Воспитывала нас трудом и любовью. Дом всегда был полон гостей, все кружилось вокруг неё, как вокруг солнца. В родне она была старшей, и к ней тянулись. Все свадьбы и похороны в нашем посёлке не обходились без её помощи. Она прекрасно играла на гитаре и пела. Знала много печальных песен, очень популярных в то тяжёлое время, очень чувствовала красоту и умела её создать.

Самые красивые цветы были в нашем доме, причём их было так много и такие диковинные, что все окна утопали в них. И это на Крайнем Севере! Она радовалась каждому бутону, каждой набухшей почке, каждому распустившемуся цветку. Она с ними разговаривала, называла их по именам, а нас учила: «Не вреди природе. Не убивай букашку. Не сорви цветок, он тоже живой. Ему больно. У него тоже только одна жизнь». Зимой она делала искусственные цветы из бумаги и втыкала их в горшки. Через морозное окно, с улицы, они выглядели, как живые, и люди заходили удивляться и попросить отросточек на рассаду. Летом весь палисадник был полон разными цветами, и, когда ежегодно на 1 сентября ночью их обрывали, она возмущалась и плакала.

Мать делала искусственные цветы и венки на свадьбы и на похороны, шила невестам платья и фату. Люди были довольны и не скупились, но они сами жили с нуждой под ручку, а наш достаток был весьма скромный.
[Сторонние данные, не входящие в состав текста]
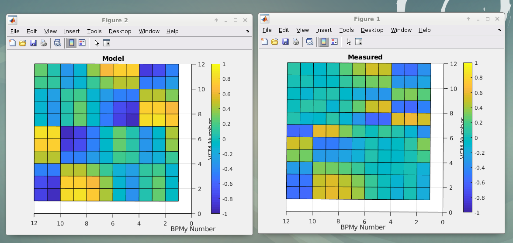Screen dimensions: 513x243
Task: Toggle Insert Legend button in Figure 1
Action: 334,42
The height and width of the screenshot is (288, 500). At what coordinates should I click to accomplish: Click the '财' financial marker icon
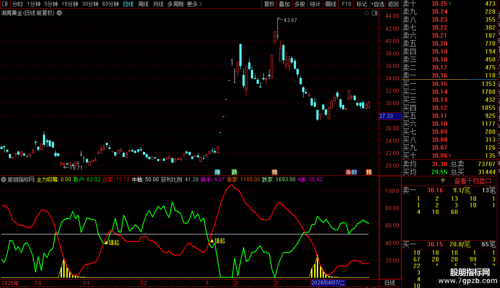pyautogui.click(x=354, y=172)
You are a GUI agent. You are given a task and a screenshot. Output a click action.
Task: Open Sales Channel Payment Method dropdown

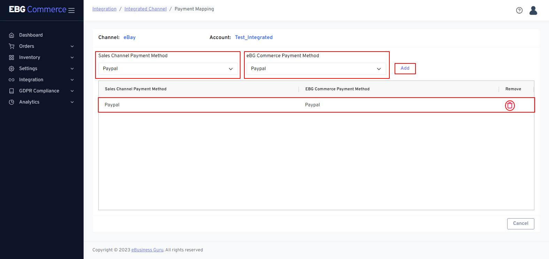point(168,69)
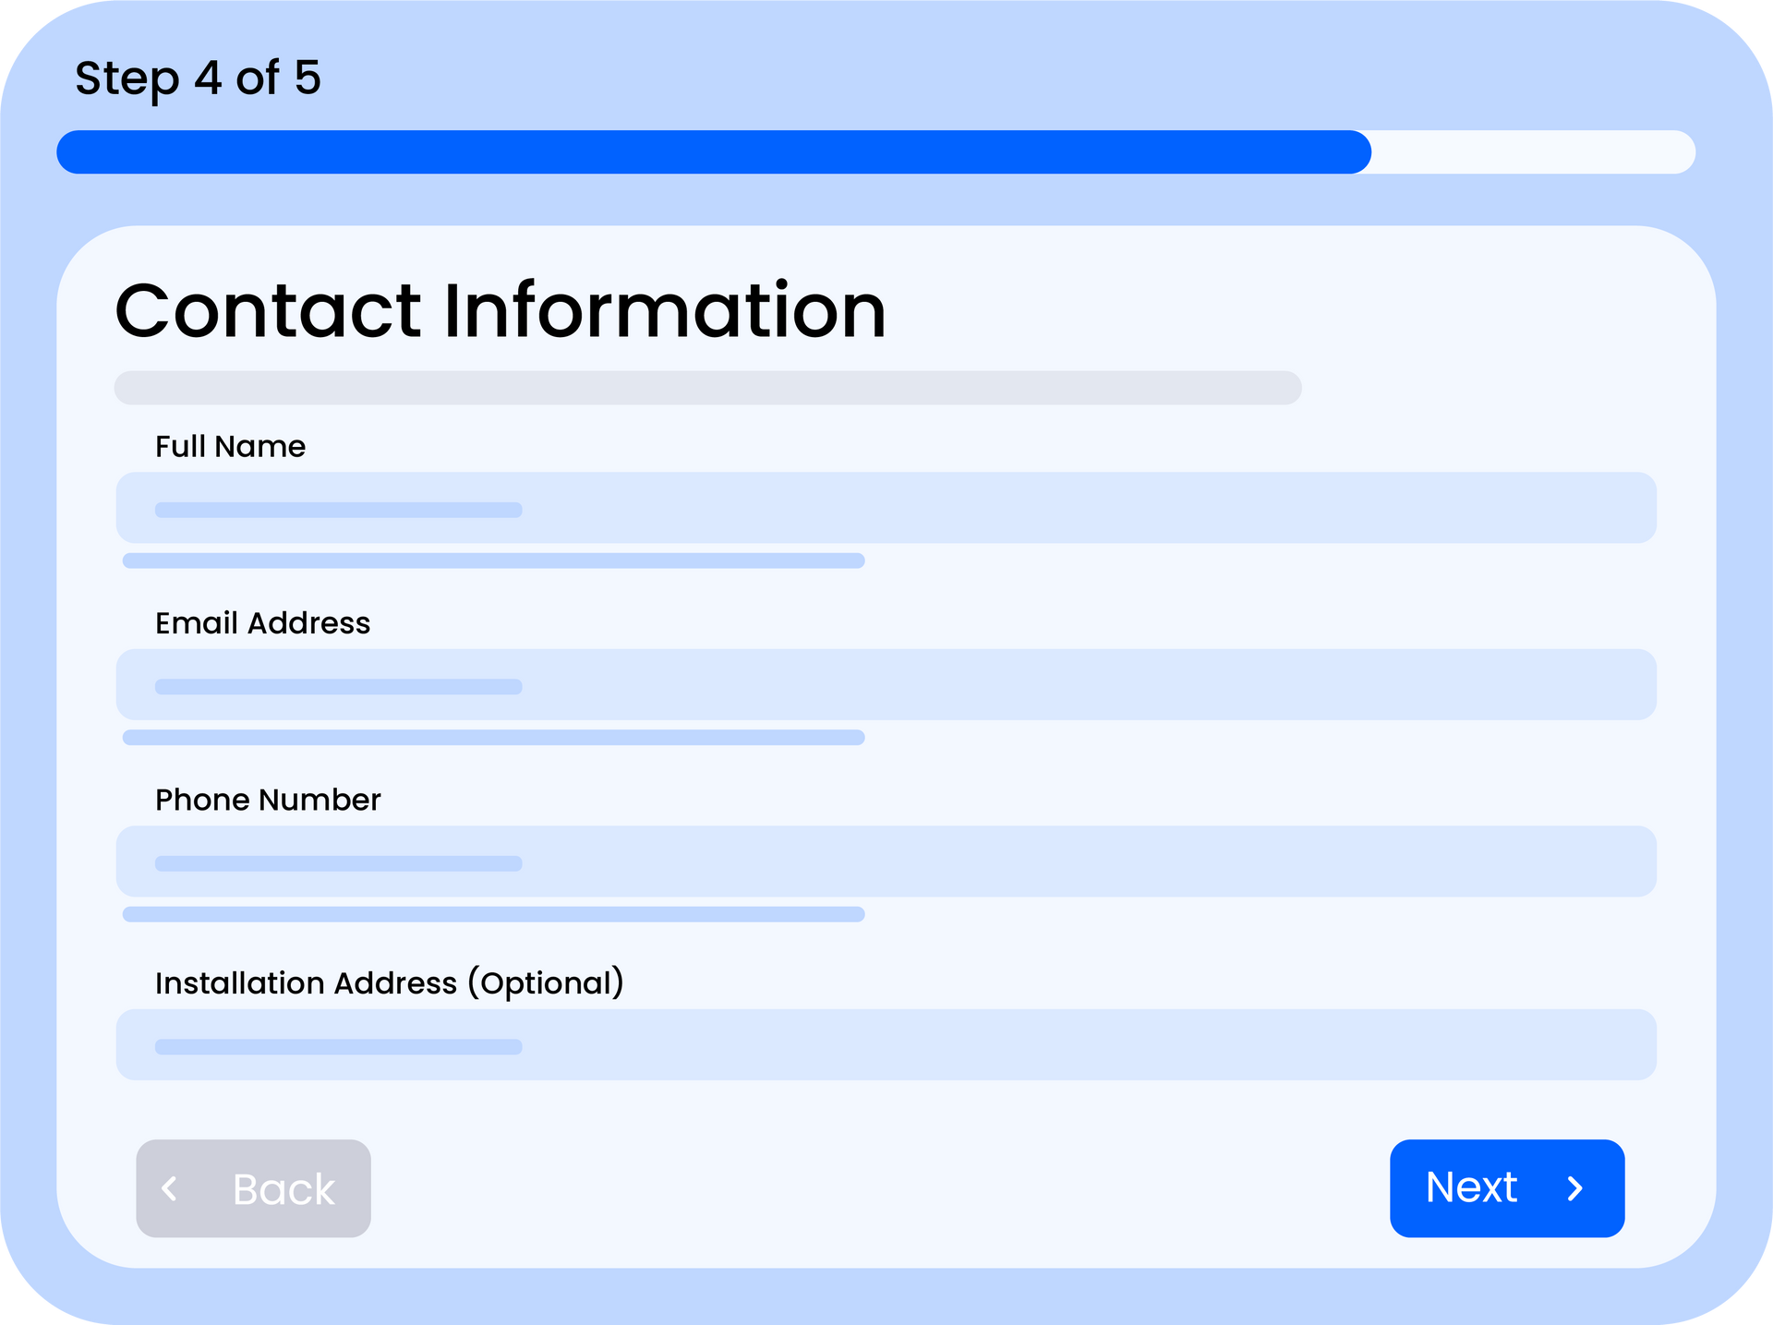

Часто на столе был только чёрный хлеб. Тогда она наливала в тарелку подсолнечное масло, солила его, и мы макали туда хлеб. Было вкусно. Бывало и попроще – суп «тюрюк» – в воду кидали горсть сахара, крошили туда хлеб и ели ложкой. Осенью с утра до обеда мы ходили в лес кормить комаров и собирать ягоды. Она их мыла, насыпала в тарелку, заливала молоком, давала хлеб, и это был обед, который нам, ребятишкам, страшно не нравился. Очень часто она готовила хлебный суп, который состоял из трех частей воды, пары картошек и черного хлеба, все это вместе варилось и было очень вкусно. Иногда ставила на стол хлеб, соль и чугунок с картошкой в мундире. Мы морщились, хотелось что-то повкуснее. «Что? Не нравится? Заелись? Ленин так кушал!» Ну, если он так ел, то и мы будем, и принимались чистить обжигающую пальцы картошку. При этом мама вспоминала, как в войну голодали, ловили крыс, варили суп, собирали на помойках картофельные очистки и только так выжили. Так хорошо, как сейчас, мы, мол, ещё никогда не жили. После этого наш ужин казался королевским.

С гостями шутила, что капуста – самая лучшая закуска. Поставить на стол не стыдно, а съедят – не жалко. Вообще готовила она изумительно, особенно когда приходили гости или по праздникам. Еда была не только вкусна, но и красиво украшена. Всегда говорила: «Готовить я умею, было бы из чего». Иногда на столе царил суп с мясом. Она вылавливала ложкой мясо из своей тарелки и давала сыновьям, показывая своё уважение и заботу. «Вам расти. Вы – мужики. Вам сила нужна», – объясняла она. Мы не сопротивлялись. Эту пищу до сих пор забыть не могу.

Придя из магазина, она ставила сумку с покупками на стол и разрешала нам копаться в ней. Мы с удовольствием и восторгом доставали кульки с сахаром, маргарином, крупой и радовались до визга. От нашей возни и её лицо светилось счастьем.

По субботам у нас было всегда предпраздничное настроение, мы смотрели на стенке диафильмы и удивлялись тому, что наступят времена, когда суббота станет нерабочим днём, в домах будут стоять аппараты, и в них можно будет смотреть кино, бельё будут стирать машины, есть можно будет от пуза и что захочешь, а продукты будут храниться в таких сундуках, где всегда холодно. Хоть бы одним глазком заглянуть в это светлое будущее! Такое любопытство разбирало, сил не было терпеть и ждать так долго.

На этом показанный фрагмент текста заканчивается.